Prompt: Rewrite all of the items below, replacing each occurrence of "GUI agent" with "UI assistant" and leaving everything else as it is.

━━━━━ Supplied entries ━━━━━

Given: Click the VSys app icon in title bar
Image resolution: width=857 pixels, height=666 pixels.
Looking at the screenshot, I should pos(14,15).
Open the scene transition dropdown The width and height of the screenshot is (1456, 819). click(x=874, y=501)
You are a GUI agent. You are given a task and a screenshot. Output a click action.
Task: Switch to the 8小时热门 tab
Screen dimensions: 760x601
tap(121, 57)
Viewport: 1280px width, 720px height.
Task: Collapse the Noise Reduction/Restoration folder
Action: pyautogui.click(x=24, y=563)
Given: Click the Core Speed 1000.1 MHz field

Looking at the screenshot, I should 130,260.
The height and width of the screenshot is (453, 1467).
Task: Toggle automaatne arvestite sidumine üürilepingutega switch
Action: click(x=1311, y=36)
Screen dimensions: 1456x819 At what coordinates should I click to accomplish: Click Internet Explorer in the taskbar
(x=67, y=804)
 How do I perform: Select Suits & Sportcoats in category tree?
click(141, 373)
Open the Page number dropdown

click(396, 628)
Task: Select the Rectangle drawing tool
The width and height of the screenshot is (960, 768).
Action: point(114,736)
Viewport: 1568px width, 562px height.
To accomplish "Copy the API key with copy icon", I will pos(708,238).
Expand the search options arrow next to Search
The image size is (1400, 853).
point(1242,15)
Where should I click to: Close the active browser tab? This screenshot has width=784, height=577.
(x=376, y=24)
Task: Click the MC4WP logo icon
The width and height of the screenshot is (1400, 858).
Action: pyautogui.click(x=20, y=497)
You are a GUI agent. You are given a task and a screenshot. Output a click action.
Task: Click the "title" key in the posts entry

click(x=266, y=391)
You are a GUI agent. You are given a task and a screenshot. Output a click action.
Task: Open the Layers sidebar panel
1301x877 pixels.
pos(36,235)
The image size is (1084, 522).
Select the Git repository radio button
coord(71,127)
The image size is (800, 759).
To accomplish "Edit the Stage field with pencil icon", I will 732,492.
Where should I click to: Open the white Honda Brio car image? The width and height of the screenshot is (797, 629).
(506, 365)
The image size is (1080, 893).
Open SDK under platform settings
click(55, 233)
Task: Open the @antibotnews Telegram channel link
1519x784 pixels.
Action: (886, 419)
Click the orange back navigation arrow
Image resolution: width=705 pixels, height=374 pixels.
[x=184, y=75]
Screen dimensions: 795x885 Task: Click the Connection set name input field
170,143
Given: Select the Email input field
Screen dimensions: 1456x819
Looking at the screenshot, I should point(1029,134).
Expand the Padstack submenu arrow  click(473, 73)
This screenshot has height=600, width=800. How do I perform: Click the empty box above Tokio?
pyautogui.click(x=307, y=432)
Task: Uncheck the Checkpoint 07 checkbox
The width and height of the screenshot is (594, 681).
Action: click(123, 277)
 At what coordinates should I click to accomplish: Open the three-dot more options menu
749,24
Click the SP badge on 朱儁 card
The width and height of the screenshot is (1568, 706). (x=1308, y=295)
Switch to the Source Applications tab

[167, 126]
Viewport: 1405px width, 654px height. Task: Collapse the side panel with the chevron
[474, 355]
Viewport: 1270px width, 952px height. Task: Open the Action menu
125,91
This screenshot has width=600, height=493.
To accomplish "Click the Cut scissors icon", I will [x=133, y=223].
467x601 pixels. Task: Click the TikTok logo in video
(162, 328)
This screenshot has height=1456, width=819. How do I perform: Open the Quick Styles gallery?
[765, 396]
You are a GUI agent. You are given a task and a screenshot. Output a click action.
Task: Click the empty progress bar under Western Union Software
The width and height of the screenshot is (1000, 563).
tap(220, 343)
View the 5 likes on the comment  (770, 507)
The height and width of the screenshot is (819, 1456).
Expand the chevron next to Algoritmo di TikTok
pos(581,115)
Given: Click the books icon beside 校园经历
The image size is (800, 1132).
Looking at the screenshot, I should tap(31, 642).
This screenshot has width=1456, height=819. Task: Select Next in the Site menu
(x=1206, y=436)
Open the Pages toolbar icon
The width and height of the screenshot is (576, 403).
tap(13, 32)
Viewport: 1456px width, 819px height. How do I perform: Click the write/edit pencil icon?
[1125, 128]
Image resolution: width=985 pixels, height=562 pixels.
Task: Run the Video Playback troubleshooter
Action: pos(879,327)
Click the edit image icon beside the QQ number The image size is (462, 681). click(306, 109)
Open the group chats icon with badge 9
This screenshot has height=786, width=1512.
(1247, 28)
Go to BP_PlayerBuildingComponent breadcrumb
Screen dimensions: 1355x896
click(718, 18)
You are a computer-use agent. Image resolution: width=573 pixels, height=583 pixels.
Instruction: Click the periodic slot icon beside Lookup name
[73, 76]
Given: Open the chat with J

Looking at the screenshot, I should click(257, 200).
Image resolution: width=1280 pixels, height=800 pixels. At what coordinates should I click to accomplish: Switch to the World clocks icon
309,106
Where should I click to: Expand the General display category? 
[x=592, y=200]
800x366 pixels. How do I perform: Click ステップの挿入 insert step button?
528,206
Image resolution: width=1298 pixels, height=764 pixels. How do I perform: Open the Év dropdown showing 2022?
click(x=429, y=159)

━━━━━

Task answer:
Given: Click the VSys app icon in title bar
Image resolution: width=857 pixels, height=666 pixels.
Looking at the screenshot, I should pos(14,15).
Open the scene transition dropdown The width and height of the screenshot is (1456, 819). click(x=874, y=501)
You are a UI assistant. You are given a task and a screenshot. Output a click action.
Task: Switch to the 8小时热门 tab
Screen dimensions: 760x601
tap(121, 57)
Viewport: 1280px width, 720px height.
Task: Collapse the Noise Reduction/Restoration folder
Action: pyautogui.click(x=24, y=563)
Given: Click the Core Speed 1000.1 MHz field

Looking at the screenshot, I should 130,260.
The height and width of the screenshot is (453, 1467).
Task: Toggle automaatne arvestite sidumine üürilepingutega switch
Action: click(x=1311, y=36)
Screen dimensions: 1456x819 At what coordinates should I click to accomplish: Click Internet Explorer in the taskbar
(x=67, y=804)
 How do I perform: Select Suits & Sportcoats in category tree?
click(141, 373)
Open the Page number dropdown

click(396, 628)
Task: Select the Rectangle drawing tool
The width and height of the screenshot is (960, 768).
Action: point(114,736)
Viewport: 1568px width, 562px height.
To accomplish "Copy the API key with copy icon", I will pos(708,238).
Expand the search options arrow next to Search
The image size is (1400, 853).
point(1242,15)
Where should I click to: Close the active browser tab? This screenshot has width=784, height=577.
(x=376, y=24)
Task: Click the MC4WP logo icon
The width and height of the screenshot is (1400, 858).
Action: pyautogui.click(x=20, y=497)
You are a UI assistant. You are given a task and a screenshot. Output a click action.
Task: Click the "title" key in the posts entry

click(x=266, y=391)
You are a UI assistant. You are given a task and a screenshot. Output a click action.
Task: Open the Layers sidebar panel
1301x877 pixels.
pos(36,235)
The image size is (1084, 522).
Select the Git repository radio button
coord(71,127)
The image size is (800, 759).
To accomplish "Edit the Stage field with pencil icon", I will 732,492.
Where should I click to: Open the white Honda Brio car image? The width and height of the screenshot is (797, 629).
(506, 365)
The image size is (1080, 893).
Open SDK under platform settings
click(55, 233)
Task: Open the @antibotnews Telegram channel link
1519x784 pixels.
Action: (886, 419)
Click the orange back navigation arrow
Image resolution: width=705 pixels, height=374 pixels.
[x=184, y=75]
Screen dimensions: 795x885 Task: Click the Connection set name input field
170,143
Given: Select the Email input field
Screen dimensions: 1456x819
Looking at the screenshot, I should point(1029,134).
Expand the Padstack submenu arrow  click(473, 73)
This screenshot has height=600, width=800. How do I perform: Click the empty box above Tokio?
pyautogui.click(x=307, y=432)
Task: Uncheck the Checkpoint 07 checkbox
The width and height of the screenshot is (594, 681).
Action: click(123, 277)
 At what coordinates should I click to accomplish: Open the three-dot more options menu
749,24
Click the SP badge on 朱儁 card
The width and height of the screenshot is (1568, 706). (x=1308, y=295)
Switch to the Source Applications tab

[167, 126]
Viewport: 1405px width, 654px height. Task: Collapse the side panel with the chevron
[474, 355]
Viewport: 1270px width, 952px height. Task: Open the Action menu
125,91
This screenshot has width=600, height=493.
To accomplish "Click the Cut scissors icon", I will [x=133, y=223].
467x601 pixels. Task: Click the TikTok logo in video
(162, 328)
This screenshot has height=1456, width=819. How do I perform: Open the Quick Styles gallery?
[765, 396]
You are a UI assistant. You are given a task and a screenshot. Output a click action.
Task: Click the empty progress bar under Western Union Software
The width and height of the screenshot is (1000, 563).
tap(220, 343)
View the 5 likes on the comment  (770, 507)
The height and width of the screenshot is (819, 1456).
Expand the chevron next to Algoritmo di TikTok
pos(581,115)
Given: Click the books icon beside 校园经历
The image size is (800, 1132).
Looking at the screenshot, I should tap(31, 642).
This screenshot has width=1456, height=819. Task: Select Next in the Site menu
(x=1206, y=436)
Open the Pages toolbar icon
The width and height of the screenshot is (576, 403).
tap(13, 32)
Viewport: 1456px width, 819px height. How do I perform: Click the write/edit pencil icon?
[1125, 128]
Image resolution: width=985 pixels, height=562 pixels.
Task: Run the Video Playback troubleshooter
Action: pos(879,327)
Click the edit image icon beside the QQ number The image size is (462, 681). click(306, 109)
Open the group chats icon with badge 9
This screenshot has height=786, width=1512.
(1247, 28)
Go to BP_PlayerBuildingComponent breadcrumb
Screen dimensions: 1355x896
click(718, 18)
You are a computer-use agent. Image resolution: width=573 pixels, height=583 pixels.
Instruction: Click the periodic slot icon beside Lookup name
[73, 76]
Given: Open the chat with J

Looking at the screenshot, I should click(257, 200).
Image resolution: width=1280 pixels, height=800 pixels. At what coordinates should I click to accomplish: Switch to the World clocks icon
309,106
Where should I click to: Expand the General display category? 
[x=592, y=200]
800x366 pixels. How do I perform: Click ステップの挿入 insert step button?
528,206
Image resolution: width=1298 pixels, height=764 pixels. How do I perform: Open the Év dropdown showing 2022?
click(x=429, y=159)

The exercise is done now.